Rush to set up new parties ahead of polls
| Apr 20th 2021 | 3 min read
Registrar of Political Parties Ann Nderitu has told The Standard that her office has received more than 1,000 applications from citizens seeking to reserve names for proposed parties.
The disclosure comes one week after Ms. Nderitu invited the public to file any objections they might have against the registration of 14 parties that plan to participate in the 2022 General Election. Currently, there are 72 registered parties.
“I would attribute this unprecedented registration to succession politics that require a lot of realignments. Certain politicians are thinking of alliances and having a party will give them an edge in negotiating for senior positions,” said Nderitu.
The parties seeking the registrar’s nod are Movement United for Super Action, Mkenya Daima Party, Chama Ya Mapatano Kenya, Common People’s Party and Wakenya Sote Party.
Others are New Dawn Party of Kenya, Daraja ya Kenya Party, National Economic Development Party, Adopt Development Assembly Party, The People’s National Republican Party, Kenya Union Party, Kenya Democracy for Change, Nationalist Patriotic Party and Vitendo na Sera Party.
“From where we sit, it is difficult to know the people behind these parties. Some are proxies, who are ordinary Kenyans.
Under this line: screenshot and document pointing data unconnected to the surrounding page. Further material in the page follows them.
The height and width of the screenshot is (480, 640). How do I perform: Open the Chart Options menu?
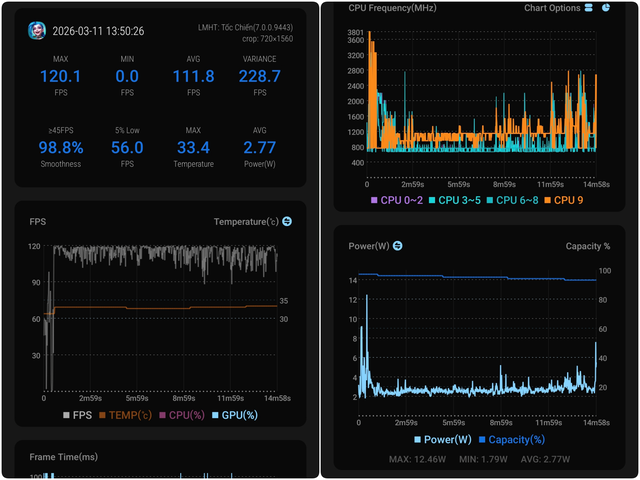(552, 8)
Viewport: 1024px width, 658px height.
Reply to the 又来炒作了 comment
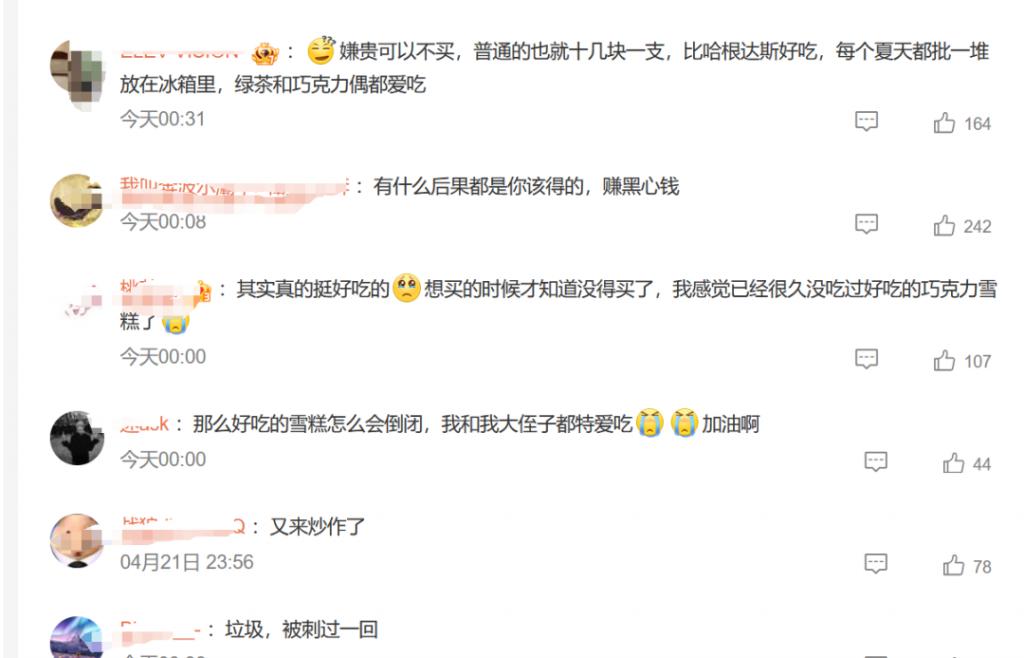876,564
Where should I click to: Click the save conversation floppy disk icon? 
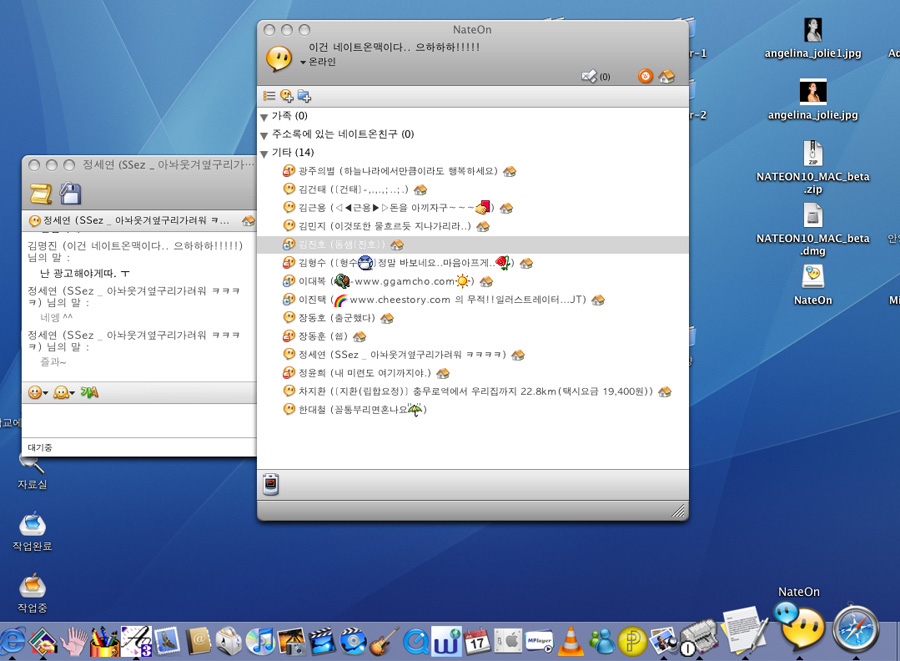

It is only after registration that you learn that the party is owned by so and so,” said Nderitu. “Others register thinking that people will be looking for a party to run to, or to sell a certificate.”
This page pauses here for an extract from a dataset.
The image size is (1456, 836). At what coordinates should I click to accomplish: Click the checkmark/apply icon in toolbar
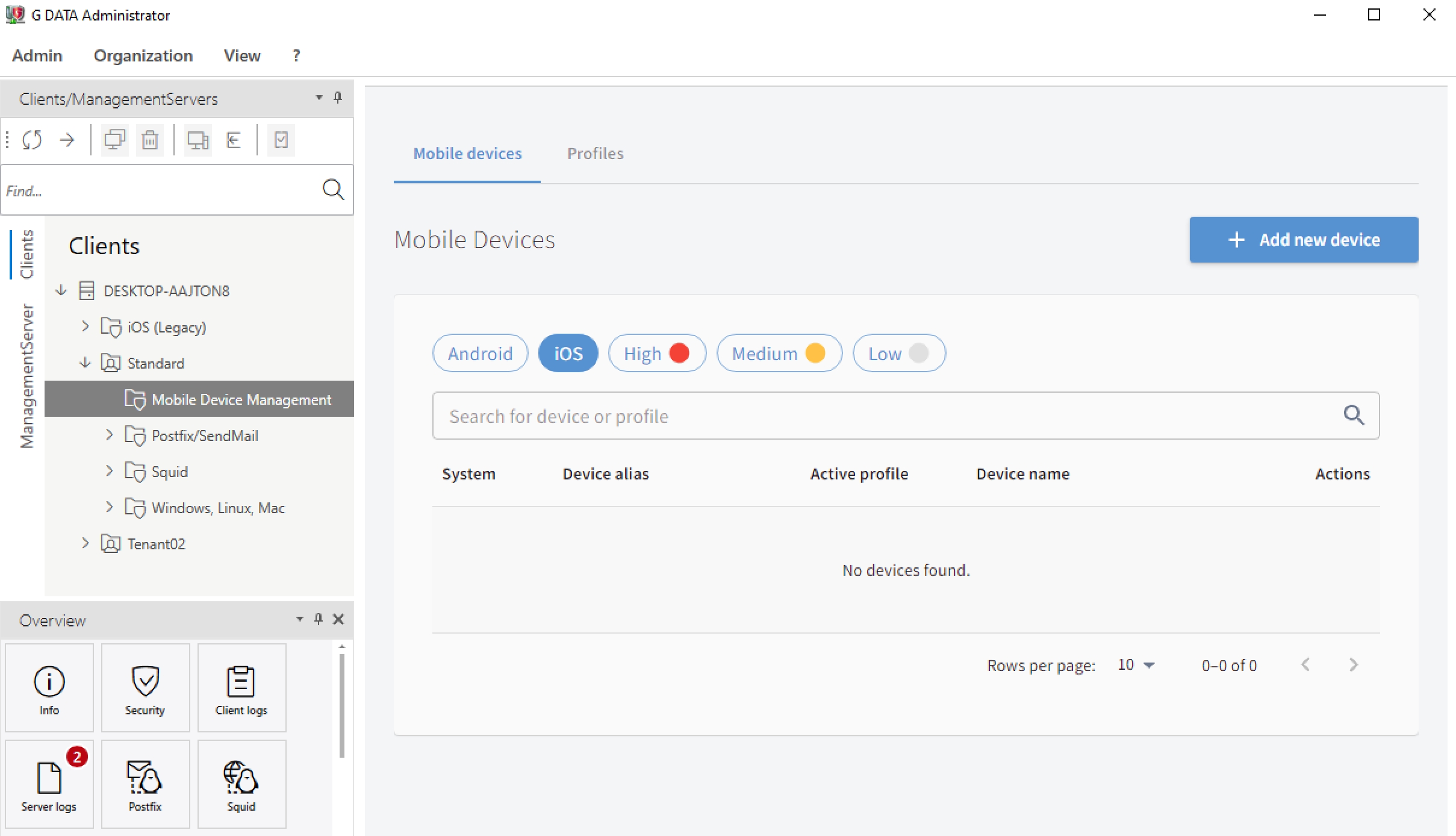(x=280, y=140)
The registrar disclosed that her office was in the process of moving membership registration to the E-Citizen platform, which will speed up the process by reducing paperwork.
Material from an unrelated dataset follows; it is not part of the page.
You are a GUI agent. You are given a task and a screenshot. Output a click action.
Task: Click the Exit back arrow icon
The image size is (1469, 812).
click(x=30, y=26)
“We have improved our system such that if you list a person registered in another party, the process fails to go through. The only loophole is those who register using a passport for one party and their ID for another,” she said.
Jubilee Secretary General Raphael Tuju said there was a need to rethink the registration process, adding that many small parties not funded by the Exchequer could not operate offices in at least 24 counties as prescribed by the Political Parties Act.
“The registrar’s office needs to be strengthened to ensure a regulator that can ensure strict compliance with the requirements. People open offices for purposes of registration and close them down once they attain registration. Jubilee is funded by the Exchequer but we find ourselves stretched to run the 24 offices as required,” Tuju said.
He, however, admitted that one reason behind the push to apply for new outfits was the practice by established parties to hold sham nominations.
“Some people register their own parties because they fear they could be rigged out; and for them to be sure to be on the ballot.”
Tuju added: “We have political entrepreneurs who register parties so that they are available for those who suffer at the party primaries. These small parties only become active during the elections. There are also those who register to cut a niche for themselves as a clan, community or region.”
Political analyst Macharia Munene said the rush to register parties was normal before a general election.